§ **What needs to be done**:
Select the lines below containing the word "agent".

--*--

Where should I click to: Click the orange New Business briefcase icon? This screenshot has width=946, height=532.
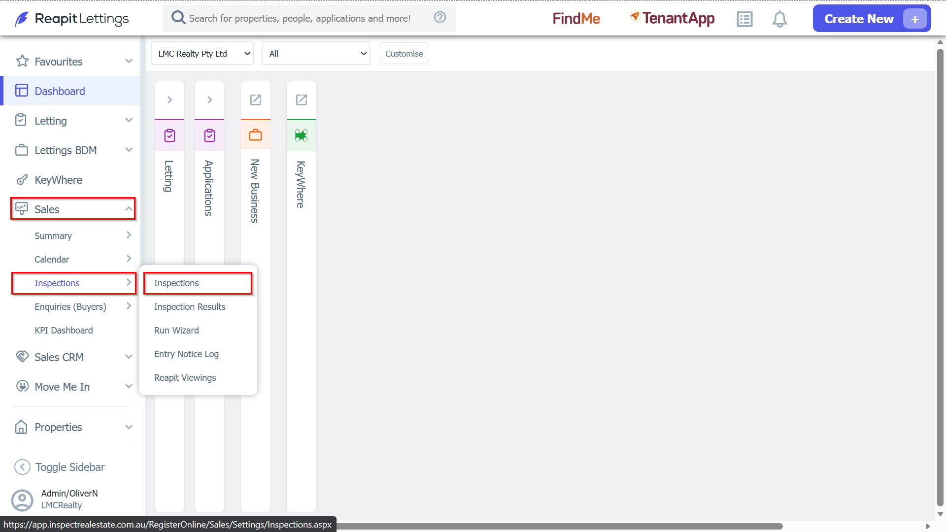[256, 135]
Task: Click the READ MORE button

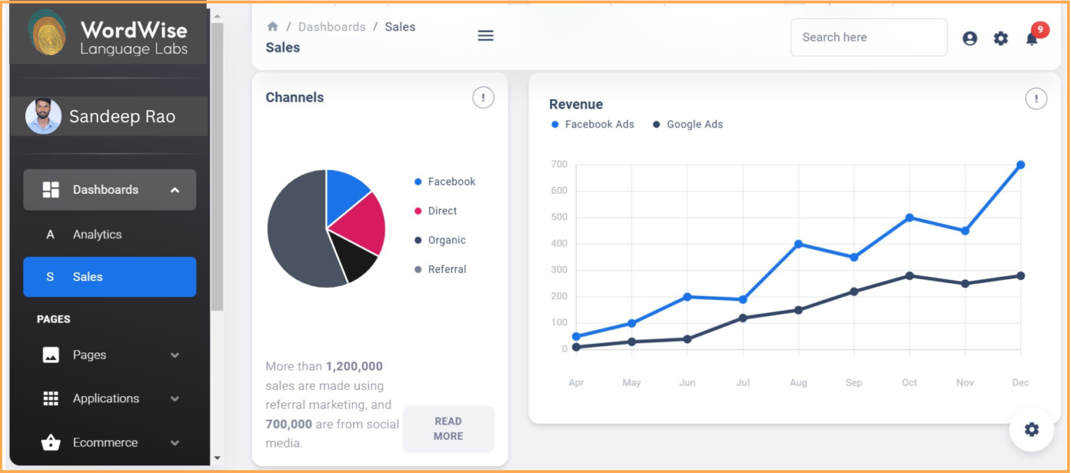Action: [x=448, y=429]
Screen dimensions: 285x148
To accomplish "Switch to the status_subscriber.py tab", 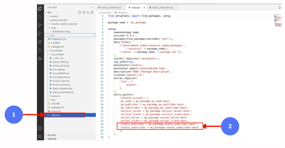I will [x=163, y=7].
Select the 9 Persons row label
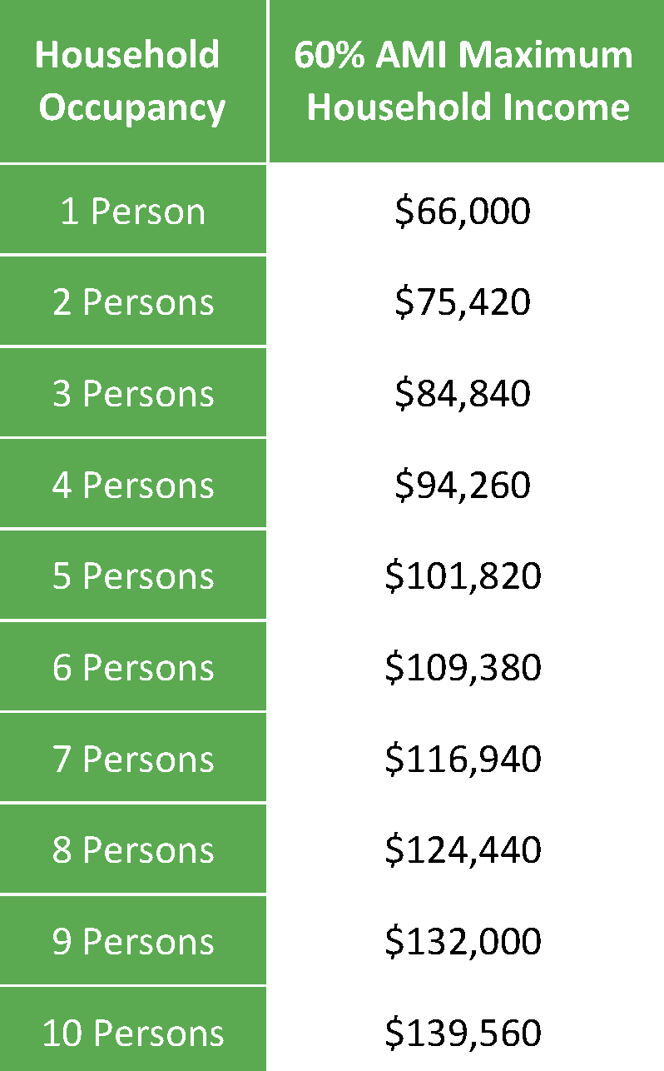The height and width of the screenshot is (1071, 664). click(x=132, y=942)
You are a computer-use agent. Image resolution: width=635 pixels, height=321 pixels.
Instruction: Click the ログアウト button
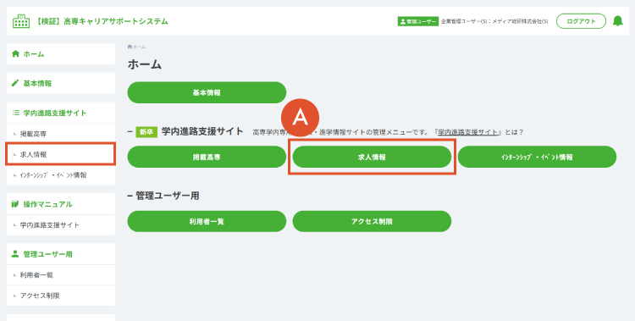coord(581,21)
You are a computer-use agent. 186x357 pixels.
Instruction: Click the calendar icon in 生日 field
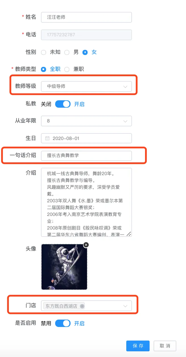[47, 138]
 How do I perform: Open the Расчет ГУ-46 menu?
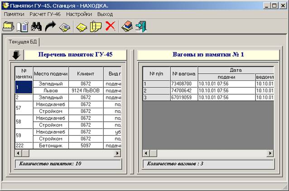[x=45, y=14]

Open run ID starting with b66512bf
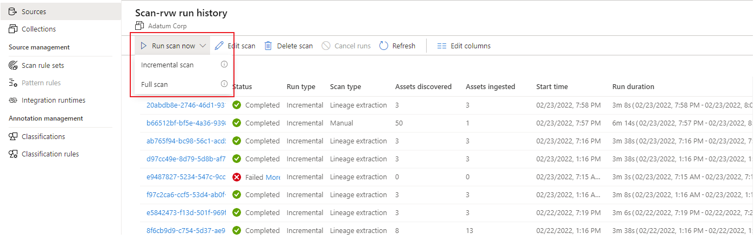[186, 123]
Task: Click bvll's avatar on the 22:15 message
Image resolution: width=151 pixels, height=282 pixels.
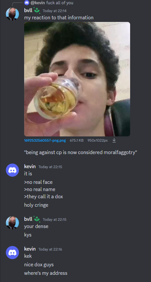Action: [12, 223]
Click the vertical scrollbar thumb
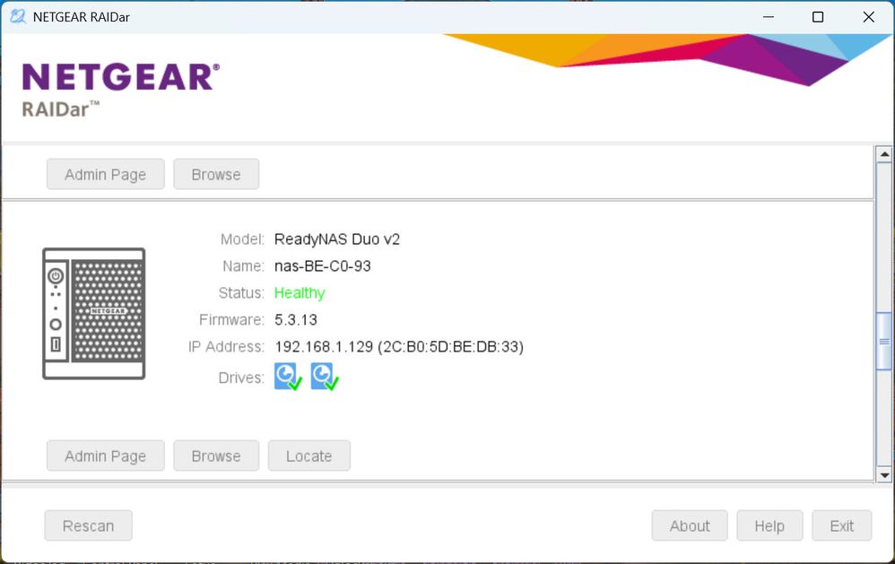The image size is (895, 564). pos(884,342)
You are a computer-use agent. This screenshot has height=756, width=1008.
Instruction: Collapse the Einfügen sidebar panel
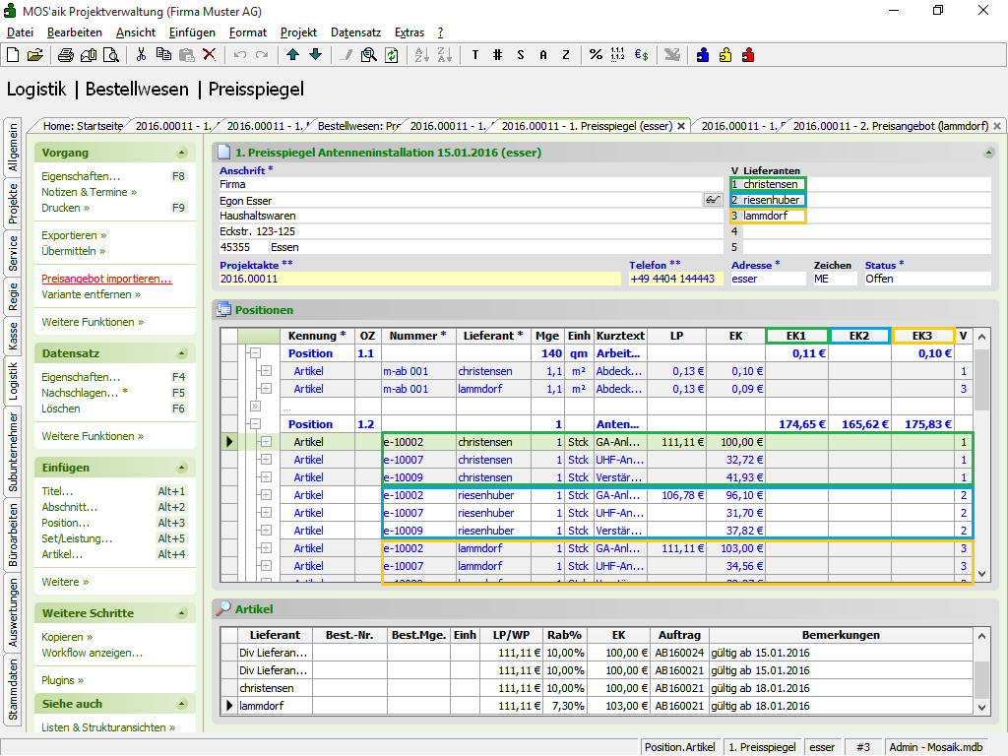tap(181, 468)
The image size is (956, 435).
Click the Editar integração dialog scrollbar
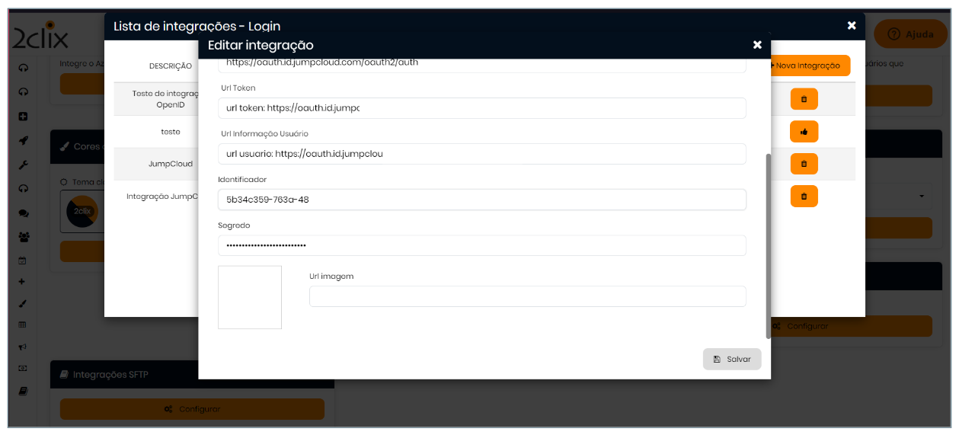click(768, 244)
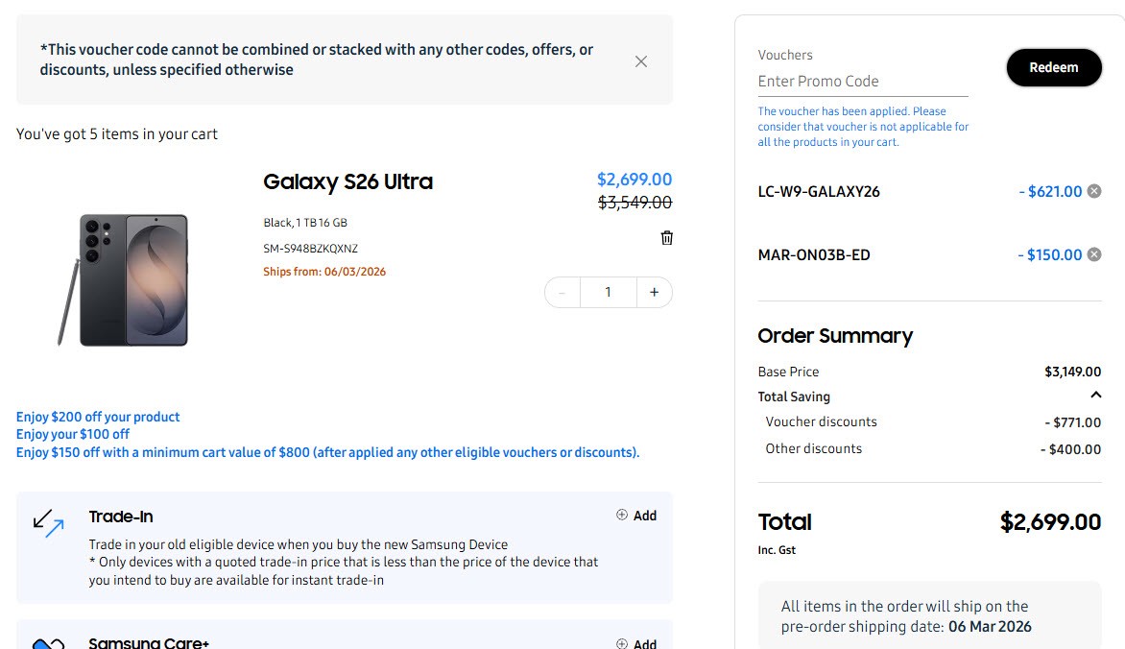This screenshot has width=1125, height=649.
Task: Click the Trade-In arrows icon
Action: click(48, 522)
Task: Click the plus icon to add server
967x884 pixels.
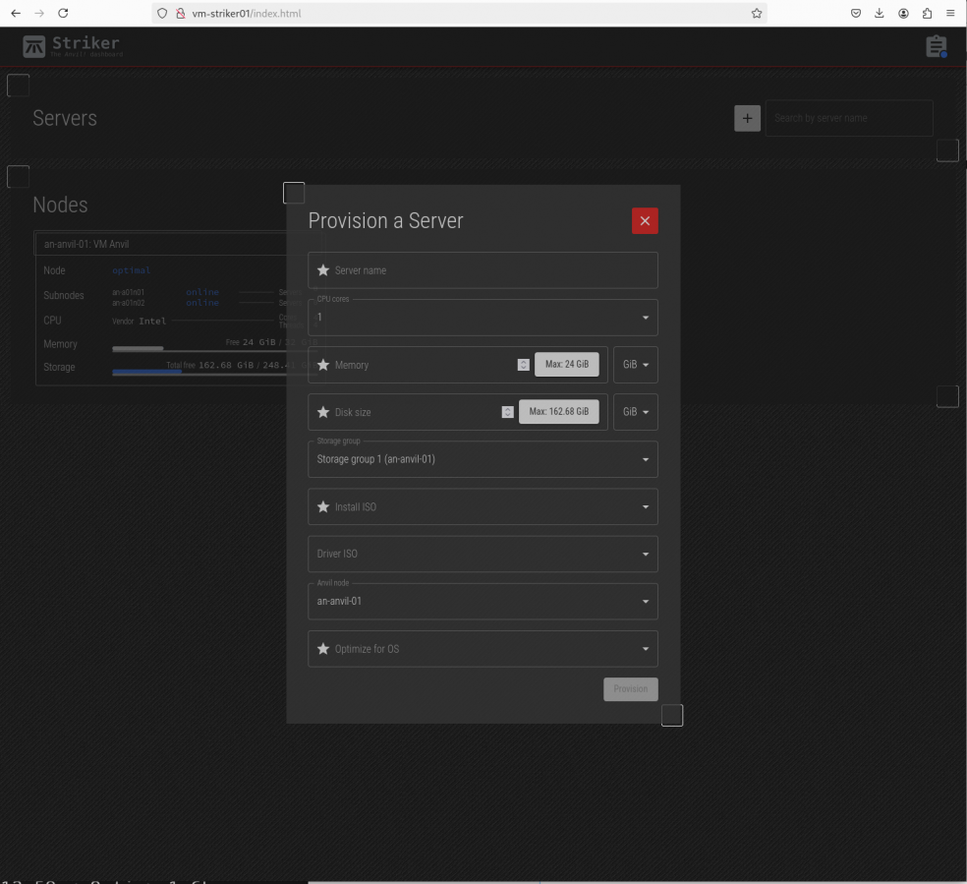Action: click(x=747, y=118)
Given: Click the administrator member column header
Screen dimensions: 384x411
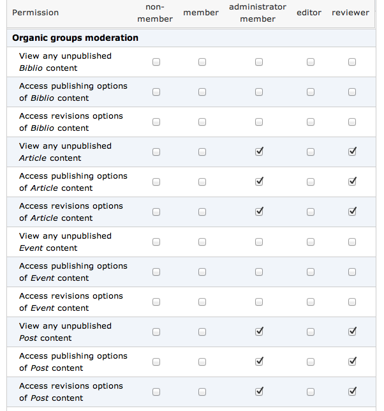Looking at the screenshot, I should (258, 13).
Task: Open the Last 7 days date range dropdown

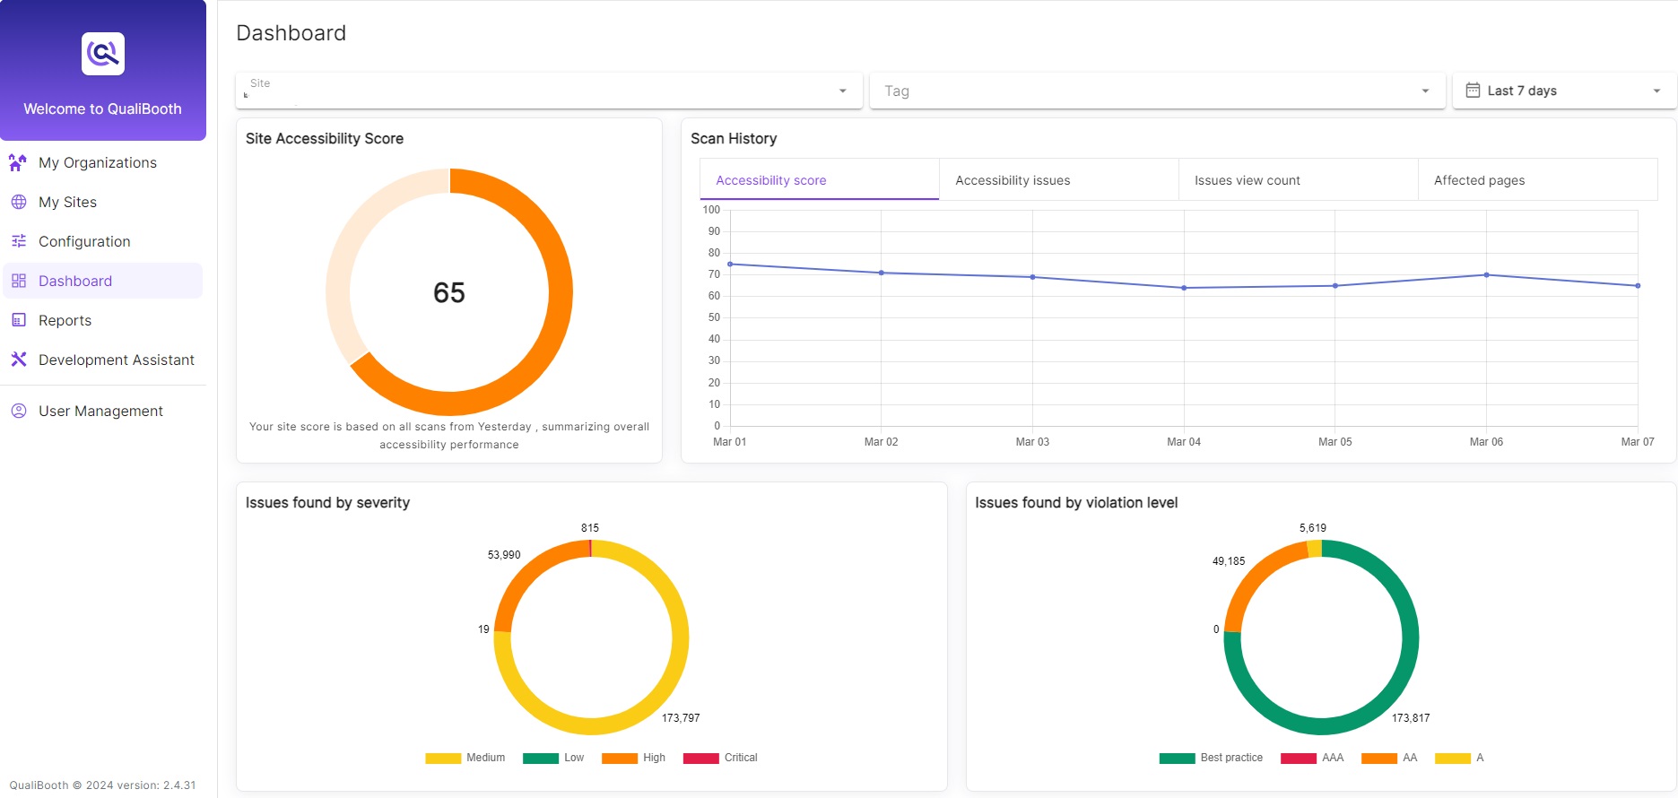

--*--

§ **Task response**:
You are a computer-use agent. Image resolution: width=635 pixels, height=321 pixels.
You are a computer-use agent. 186x357 pixels.
You are a computer-use agent. This screenshot has height=756, width=1008.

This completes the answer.